Some of her fondest moments as a crossing guard included dressing up as a clown or a witch for Halloween. “The kids enjoyed it,” Keating said.
Some of the students at P.S. 188, at 218-12 Hartland Avenue, have stayed in touch even after graduating. “Two kids that just finished medical school came back to talk to me,” she said.
But despite her strong relationship with the students, she didn’t tell them about her lung cancer diagnosis, which she was given in 1997, and the two surgeries that followed - one on her left lung, and one on the right one. Just when she thought she beat the disease, it reappeared in 2006.
Instead of burdening the kids with this, Keating scheduled her chemotherapies on Fridays, so she could have enough time to recover and go to work on Mondays. And on her way to the clinic where she got her chemotherapies, she would pass by her post to make sure somebody was there to cross the children.
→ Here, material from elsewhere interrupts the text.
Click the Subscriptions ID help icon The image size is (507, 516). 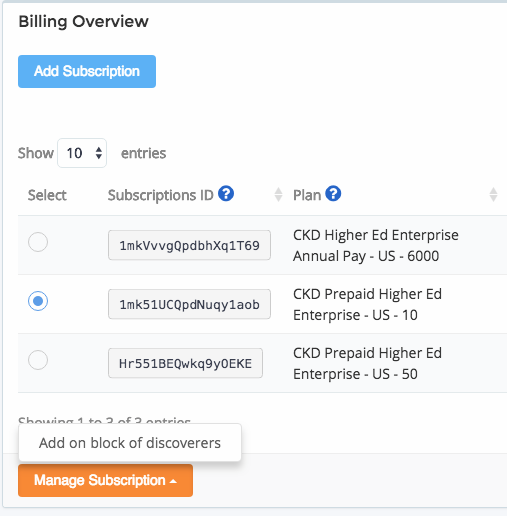tap(226, 194)
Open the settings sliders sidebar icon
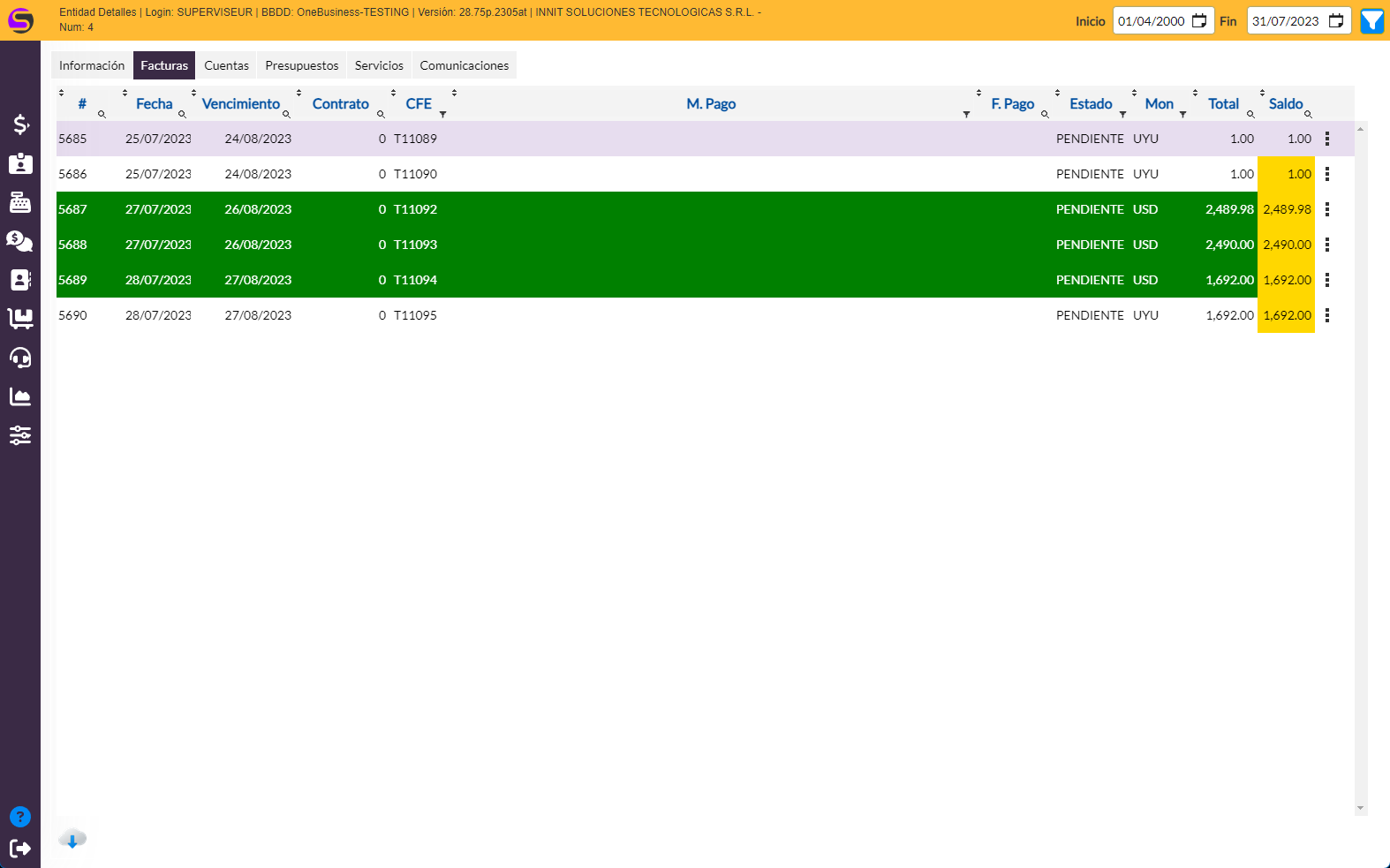The width and height of the screenshot is (1390, 868). (x=20, y=435)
“I just didn’t let it get me down. You might as well lie in bed,” Keating said. In fact, her first reaction when she was diagnosed was annoyance rather than self-pity. “I told myself, ‘You dummy, you had to smoke and this is what happens,’ ” she explained.
However, the students did find out when Keating lost her 36-year-old son to colon cancer in 2006. “The kids would come up and give me a hug. They would say, ‘Mommy told me your son died; I’m sorry,’ ” she explained.
Keating’s job had some annoying aspects too - like dealing with drivers not following her instructions. Once, one such driver, who was also the parent of a P.S. 188 student, hit her on purpose, injuring her knee, Keating recalled. She reported the parent, who ended up serving time behind bars.
Keating lives a few blocks from the school and she said she chose this job for a reason. “I wanted to be home when my kids were home.”